LENR and Off-Grid Living

Here’s an interesting article titled “How You Can Benefit from a Resilient Community” from the OffTheGridNews.com web site that I hadn’t seen until now (the story was published in July). The site deals with survivalist and self-sufficiency topics such as gardening, alternative energy, hunting, alternative health, etc., and it is the first such site in which I have noticed LENR being mentioned as a possible future source of energy for those who want to live as independently as possible.

The article mentions the Hunt Utilities Group (HUG) in Pine River, Minnesota, who are conducting much of the LENR research that the Martin Fleischmann Memorial Project is pursuing. I didn’t realize that a major goal of HUG, which is located on a 70 acre site, is to create a community that can live independent of fossil fuels. From the article:

The Group has also become involved in research into Low Energy Nuclear Reaction (LENR), AKA cold fusion. Don’t laugh; there’s actually a lot of evidence that the phenomenon exists, and some serious scientists, including Nobel Prize winner Brian Josephson, think it’s for real. HUG has been working with a technology developed by Francesco Celani, a distinguished Italian physicist who has built what he claims is a LENR device.

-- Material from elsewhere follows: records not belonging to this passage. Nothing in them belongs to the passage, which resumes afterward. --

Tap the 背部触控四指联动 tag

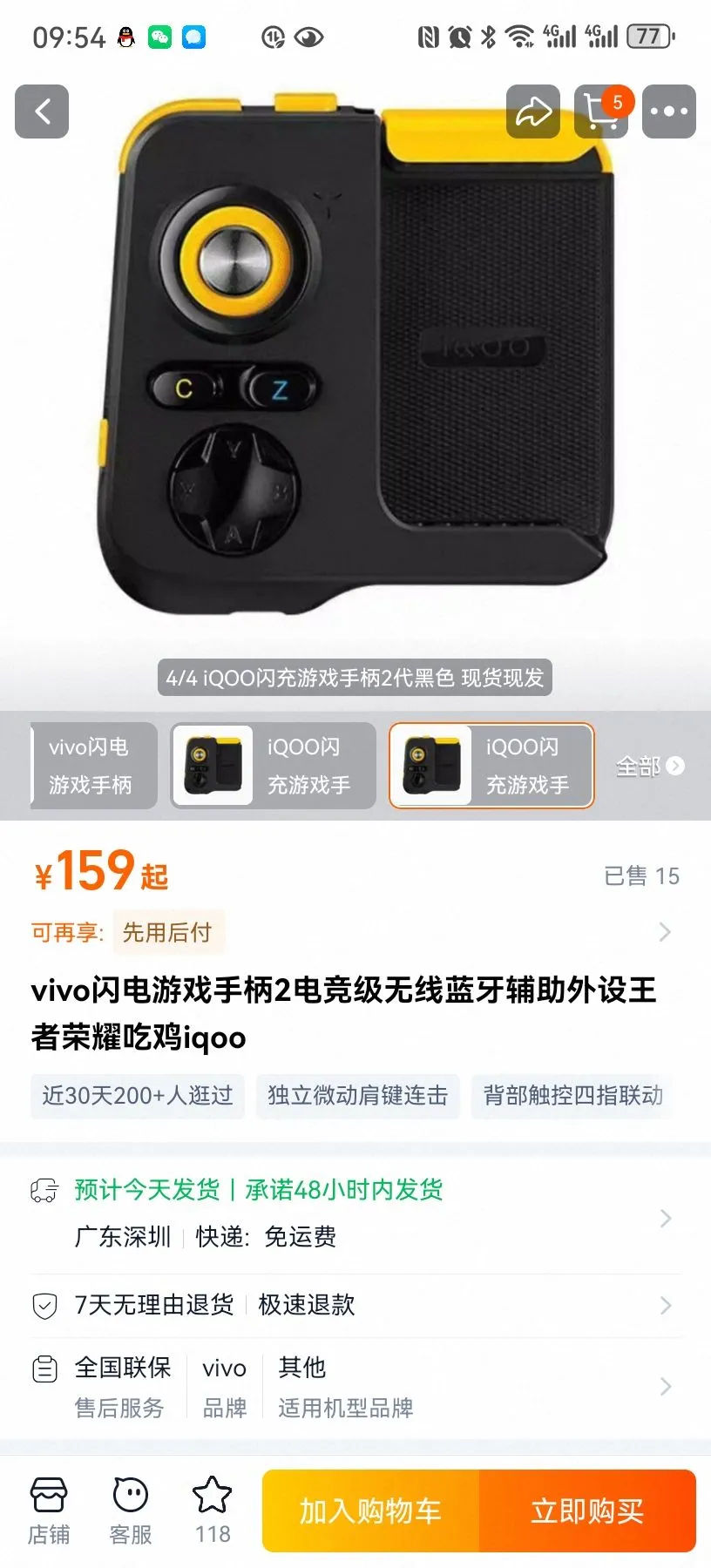coord(572,1095)
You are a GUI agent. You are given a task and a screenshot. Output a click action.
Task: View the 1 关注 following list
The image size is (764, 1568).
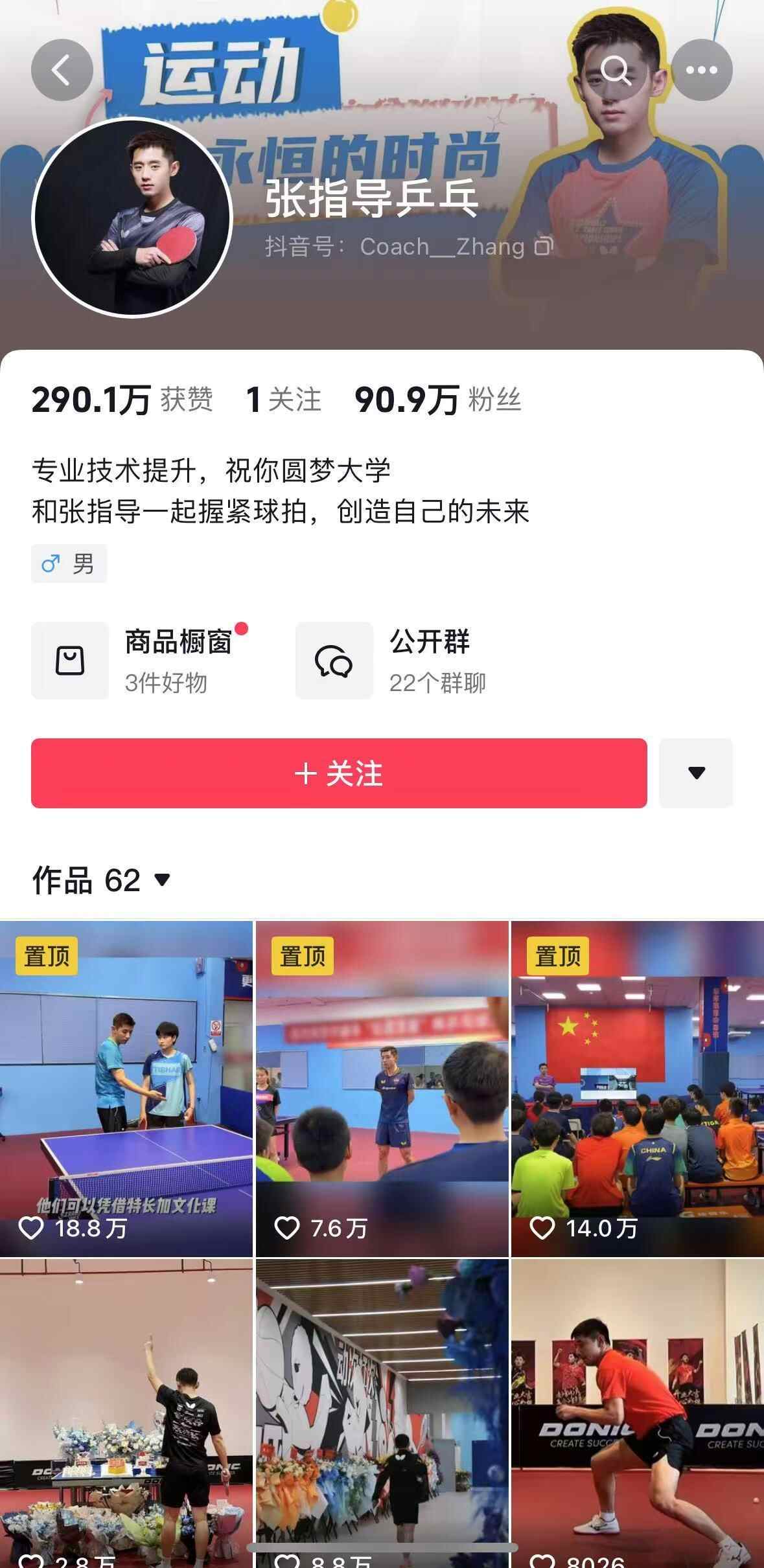283,400
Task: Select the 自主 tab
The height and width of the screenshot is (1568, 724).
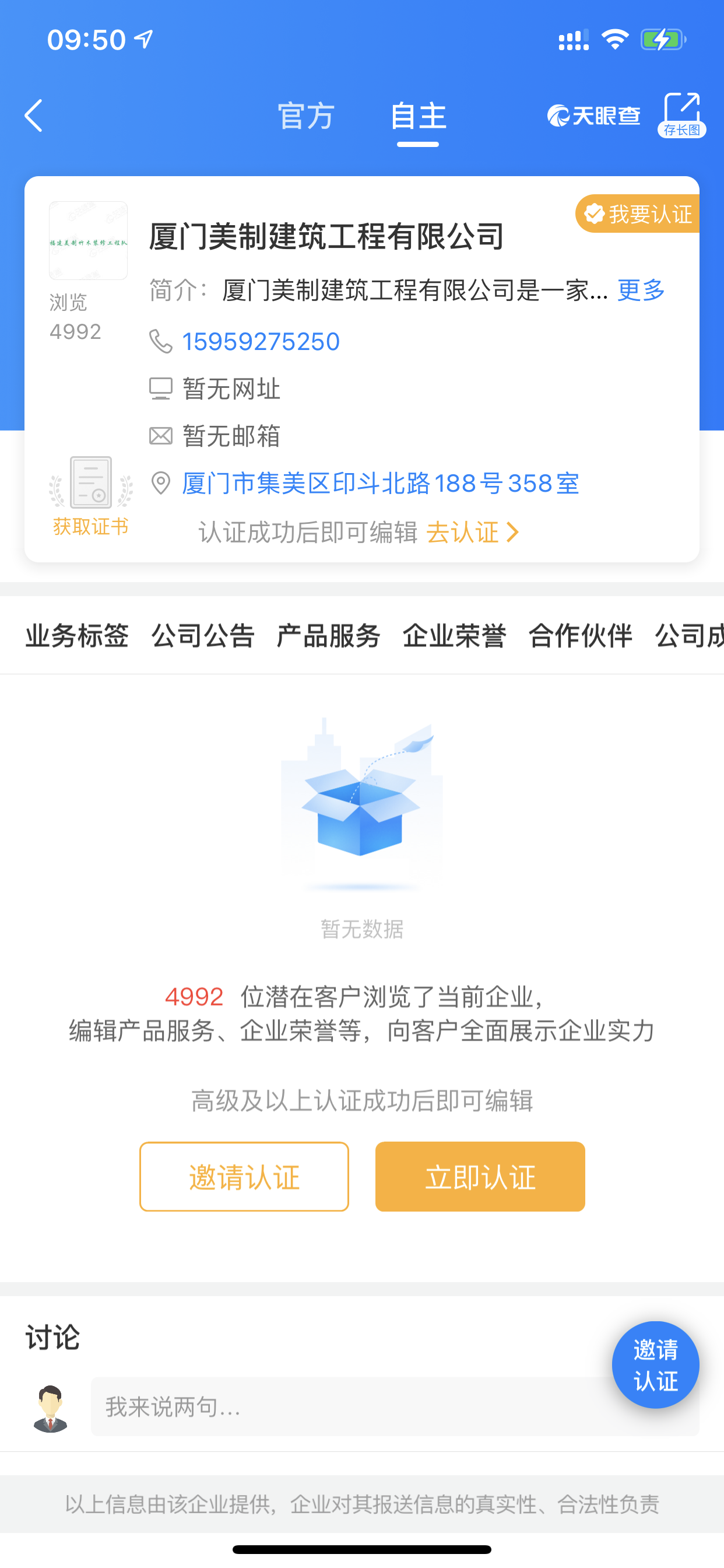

The group is trying to develop a home power source from the technology. It’s still too early to see if this is real or not, but it’s interesting. If HUG, Italian inventor Andrea Rossi (who also claims to have a working LENR device but presents no evidence of it), and others are right, it might someday be possible for you to generate all the power you need with a device about the size of a furnace.

It doesn’t surprise me at all to find those in the off-grid living culture paying attention to LENR. Local energy production is one of the key goals of many people who want to live as independently as possible. Solar and wind energy systems have been the off-grid power sources of choice for many to this point, but LENR may be a more more attractive solution if it can provide power more consistently, reliably and cheaply than these alternatives.

Of course there’s a long way to go before LENR-powered off-grid living may become a reality, but if news of its potential spreads I think there will be a lot more interest from people and organizations with an interest in self-sufficient living.